The final model is as follows:

\[ (1 - B)Y_t = \frac{0.71569}{1 - 0.39636B}BX_t + a_t, \quad \hat{a}_t = 380.9856 \]



Model Summary:

  • Variance Estimate: 2807.963
  • Standard Error Estimate: 52.99021
  • AIC: 380.9856
  • SBC: 387.207
  • Number of Residuals: 35




Model Components:

  • Autoregressive Factors: \[ 1 - 0.73679B^{1} \]
  • Moving Average Factors: \[ 1 - 0.13378B^{1} \]
  • Input Variable: \(x_1\)

  • Numerator Factors: \[ 0.71569 + 0.39636B^{1} \]





3. Methodology & Summary



Data Preprocessing:

  • Monthly data for foreign tourist counts (\(x\)) and tourism revenue (\(y\)) were transformed using a square root transformation to stabilize variance.
  • Cross-correlation analysis (CCF) was used to identify the lag structure between \(x_1\) (transformed tourist counts) and \(y_1\) (transformed revenue).

Model Development:

  • Multiple transfer function models were estimated for combinations of \((b, r, s)\), where the final model with \(b = 0\), \(r = 0\), and \(s = 1\) was selected based on the Portmanteau test and residual diagnostics.
  • The final model coefficients were statistically significant, with residuals behaving as white noise.

Final Model:

  • The chosen ARIMA model for the input series \(x_1\) and its impact on the output series \(y_1\) is represented as: \[ (1 - B)Y_t = \frac{0.71569}{1 - 0.39636B}BX_t + a_t, \quad \hat{a}_t = 380.9856 \]
  • The model achieved high accuracy with a low variance estimate of 2807.963 and an AIC value of 380.9856, demonstrating its predictive capability.

Significance of Results:

  • The model effectively captures the relationship between foreign tourist counts and tourism revenue, making it suitable for short-term forecasting.
  • These findings can guide tourism stakeholders in optimizing marketing strategies and resource allocation.



4. Code

Please click HERE for the code.



5. Conclusion



This project successfully analyzed the relationship between monthly foreign tourist counts and tourism revenue using transfer function models and ARIMA modeling.

The key findings include:

Variance Stabilization: The square root transformation proved effective in stabilizing variance, improving model fit.

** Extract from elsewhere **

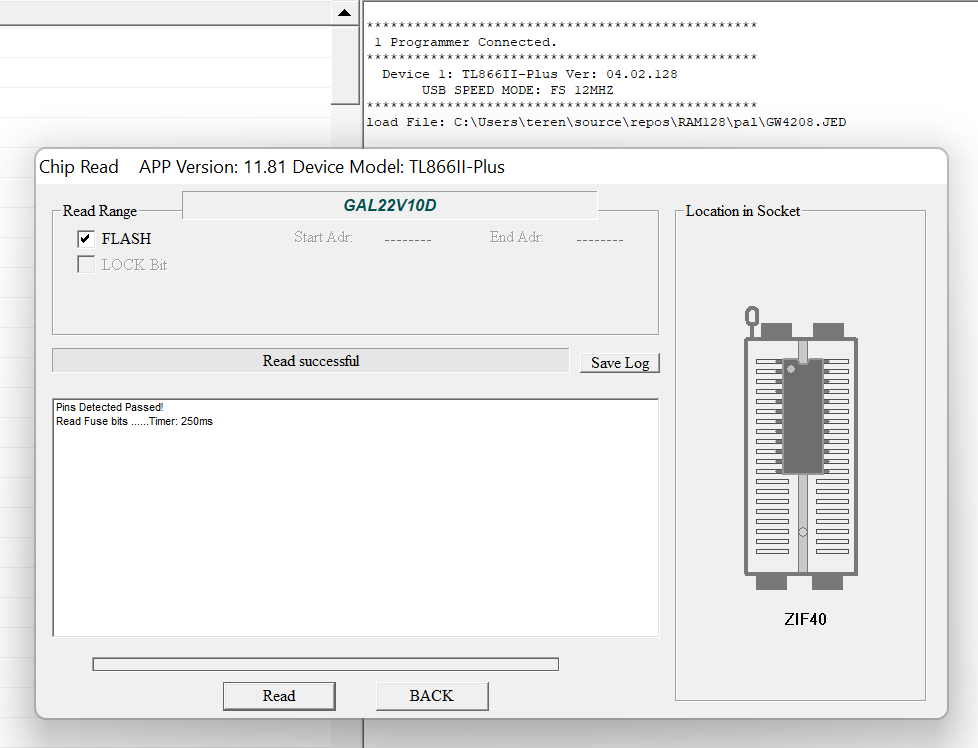Click the ZIF40 socket label

(804, 619)
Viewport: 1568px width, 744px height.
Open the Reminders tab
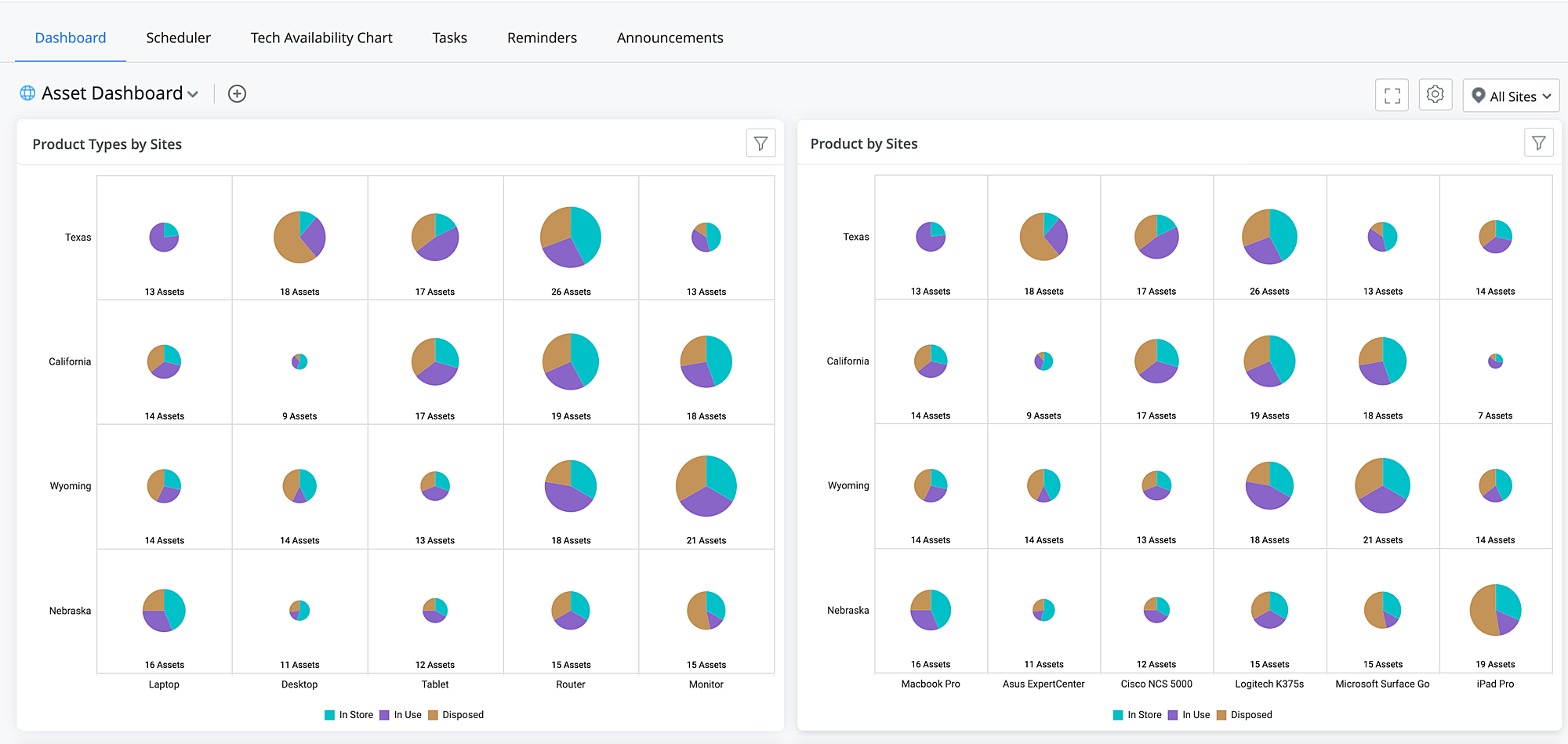coord(542,38)
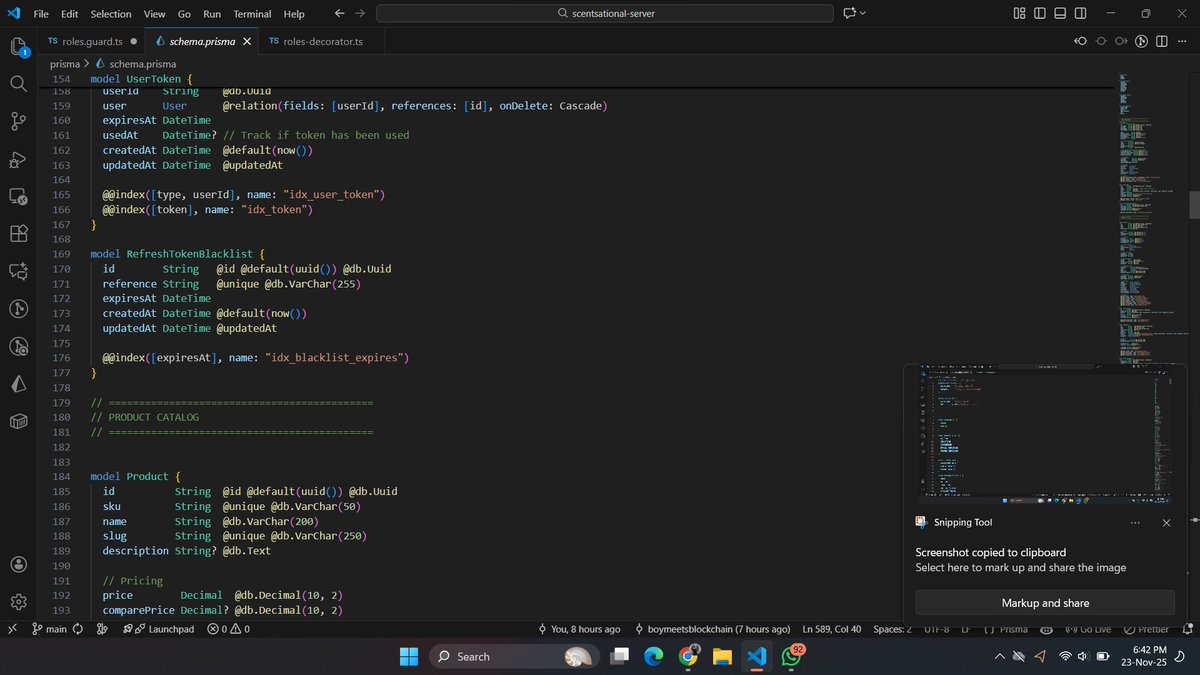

Optimal Model Selection: The final transfer function model (\(b=0\), \(r=0\), \(s=1\)) accurately captured the dynamic relationship, supported by statistically significant coefficients and white noise residuals.

Practical Implications: The model provides actionable insights for forecasting future revenue trends based on expected tourist numbers.